NOT all exercises strengthen bone. To reduce fracture risk, exercise must be weight-bearing. Your bones must support your weights as they do when you walk, run, dance, garden, or do housework.
Activities that are not weight-bearing, swimming and cycling for example, are great fun and have many health benefits. But they do not reduce fracture risk.
Weight-bearing exercise helps prevent fractures at any age. While most studies have targeted middle-aged or older people, several have correlated exercise and fractures among adolescent and young adults. In young girls and boys, in teenagers, and in young adult military recruits, regular, moderate activity reduces fracture risk significantly. Walking puts weight on the legs and spine. It helps prevent hip and vertebral fractures. But what about arm and wrist fractures? Effective approaches include gardening, which involves carrying things, and the yoga poses that put weight on the wrist and arms. You can also carry light weights, such as canned foods, while you walk or lift weight, including unloading groceries or a dishwasher.
Bones are similar to muscles. Use muscles, and they become bigger and stronger. Stop using them, and they weaken and atrophy. Like muscles, when bones are used, when they support weight or carry a load, they get stronger. When we use our muscles, they develop microtears. We repair these tears by creating new muscle tissue which is why sustained exercise produces bigger, bulkier muscles. Similarly, when our bones bear weight, they experience strain. Strain produces microscopic weak spots. As those weak spots develop, the bone cells in the vicinity release chemicals that signal the body: Weak spot! Send help! Bone-clearing osteoclasts onverge on the problem area and dissolve the weakened bone. Then osteoblasts migrate from nearby bone marrow, enter the tiny breach, and create a new bone. Normal strain stimulates the creation of new, strong, robust bone. In other words, weight-bearing activities give bones a reason to thrive.
In the absence of normal strain, when bones don’t support weight or content with the torque and impact of activities like walking, very little new bone is created. Old bone slowly weakens and over time becomes prone to fracture. Most bone building takes place as the body reacts to changing or “dynamic” strain. Stand still for an hour and the hip and leg bones experience some strain. But it’s static strain. It doesn’t create much new bone. Walk for an hour and the strain is dynamic as we step, turn, climb, crouch, descend, and stretch to accommodate the terrain. That’s why walking is a prime bone builder.

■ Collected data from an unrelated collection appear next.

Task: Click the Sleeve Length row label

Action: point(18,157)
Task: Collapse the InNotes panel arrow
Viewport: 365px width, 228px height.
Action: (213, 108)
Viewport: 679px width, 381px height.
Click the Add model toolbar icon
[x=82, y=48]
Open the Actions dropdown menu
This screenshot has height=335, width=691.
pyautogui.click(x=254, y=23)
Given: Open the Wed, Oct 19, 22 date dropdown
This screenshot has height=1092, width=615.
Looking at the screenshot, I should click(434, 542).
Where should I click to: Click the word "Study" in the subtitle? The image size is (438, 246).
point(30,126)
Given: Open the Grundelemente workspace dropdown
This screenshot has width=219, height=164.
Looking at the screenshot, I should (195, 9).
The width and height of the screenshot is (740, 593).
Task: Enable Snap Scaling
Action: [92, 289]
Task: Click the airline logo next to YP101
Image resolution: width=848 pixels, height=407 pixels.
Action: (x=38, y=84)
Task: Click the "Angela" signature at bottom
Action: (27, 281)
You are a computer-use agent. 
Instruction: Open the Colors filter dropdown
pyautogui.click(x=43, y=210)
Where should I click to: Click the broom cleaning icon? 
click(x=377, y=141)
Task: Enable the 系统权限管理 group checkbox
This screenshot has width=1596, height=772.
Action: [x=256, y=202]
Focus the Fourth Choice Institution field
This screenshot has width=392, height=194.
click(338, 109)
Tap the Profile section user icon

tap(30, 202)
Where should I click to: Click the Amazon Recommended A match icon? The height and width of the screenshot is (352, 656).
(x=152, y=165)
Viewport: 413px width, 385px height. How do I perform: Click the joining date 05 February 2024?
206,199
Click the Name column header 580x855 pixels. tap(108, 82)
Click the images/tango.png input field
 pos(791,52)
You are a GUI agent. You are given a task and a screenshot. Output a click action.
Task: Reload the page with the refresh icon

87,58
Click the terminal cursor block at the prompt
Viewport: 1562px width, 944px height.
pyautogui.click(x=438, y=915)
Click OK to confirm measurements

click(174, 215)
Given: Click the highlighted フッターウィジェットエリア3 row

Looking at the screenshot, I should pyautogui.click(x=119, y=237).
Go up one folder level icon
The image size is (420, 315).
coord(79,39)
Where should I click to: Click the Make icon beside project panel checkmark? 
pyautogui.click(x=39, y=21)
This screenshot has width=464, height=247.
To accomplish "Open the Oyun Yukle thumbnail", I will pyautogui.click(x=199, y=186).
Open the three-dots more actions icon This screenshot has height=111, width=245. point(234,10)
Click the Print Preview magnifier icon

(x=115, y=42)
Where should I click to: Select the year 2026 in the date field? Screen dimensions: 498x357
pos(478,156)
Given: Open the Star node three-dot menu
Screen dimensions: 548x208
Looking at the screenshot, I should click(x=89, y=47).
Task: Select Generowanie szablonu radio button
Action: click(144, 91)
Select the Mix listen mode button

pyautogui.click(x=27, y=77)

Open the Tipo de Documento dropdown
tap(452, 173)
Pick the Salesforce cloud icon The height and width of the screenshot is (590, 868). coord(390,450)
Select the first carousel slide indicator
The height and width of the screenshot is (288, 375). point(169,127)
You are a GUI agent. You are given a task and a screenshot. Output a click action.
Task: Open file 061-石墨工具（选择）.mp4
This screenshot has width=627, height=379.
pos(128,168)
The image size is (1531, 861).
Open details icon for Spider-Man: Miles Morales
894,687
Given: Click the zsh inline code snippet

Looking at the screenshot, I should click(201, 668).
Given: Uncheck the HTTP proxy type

Many people believe that to improve health exercise must be aerobic, strenuous enough to raise the heart rate considerably. It’s wrong. Aerobic exercise is too strenuous for most people and some just don’t enjoy it. Aerobic exercise also raises risk of injury. Aerobic conditioning is necessary only if you’re determined to excel at highly competitive sports. If you’re not a competitive athlete, if your exercise goal is health not trophies, then non-aerobic exercise is sufficient, assuming you do it
regularly, ideally daily for at least half an hour. Nonaerobic exercise strengthens bone, improves sleep, controls weight, elevates mood, enhances sex, and reduces risk of obesity, diabetes, high cholesterol, high blood pressure, heart disease, Alzheimer’s and many cancers.
Many studies have shown that regular, non-aerobic exercise provides all the health benefits of strenuous aerobic workouts. Walking, gardening, dancing, yoga, etc. offer two major advantages over aerobics, they are less strenuous, so people are more likely to stick with them, and non-aerobic exercise is less likely to cause injury so people can stick with it. Telling everyone they had to engage in strenuous aerobic workouts at least three times a week to obtain health benefits from exercise is a mistake. Regular, moderate exercise is enough. An active lifestyle does not require vigorous exercise. Small lifestyle changes that increase daily activity are sufficient.
With walking, there’s nothing to learn. You’re already good at it. You don’t have to join a gym. There’s no clothing or equipment to buy. You can carry on a conversation while walking, so it’s sociable, a great way to spend time with friends. Just put one foot in front of the other and repeat. The key to walking for stronger bones and better health is regularity. A half hour every day is preferable to one four-hour hike a week.
Obesity is bad for the health but it reduces fracture risk. Obesity shortens life expectancy because it increases risk if diabetes, high cholesterol, high blood pressure, heart disease, stroke and many cancers. But according to many studies, fractures are much more likely in those who are underweight (especially frail) then overweight. Extra weight means more bone strain during weight-bearing exercise and as a result, more new and stronger bones. In some way this is counterintuitive. People who are obese may eat a diet high in animal foods, fast food, and junk food and low in fruits and vegetables. That diet increases fracture risk. People who are obese also tend to be sedentary. Lack of exercise increases fracture risk. People who are obese often develop type 2 diabetes, a major risk factor for fractures.
Nonetheless, being overweight or obese reduces fracture risk. Why? Because despite all the reasons why obesity should increase fracture risk, extra weight increases bone strain and bone formation. Decreased fracture risk is no reason to become overweight. But it shows how important weight-bearing exercise is to bone strength and fracture prevention.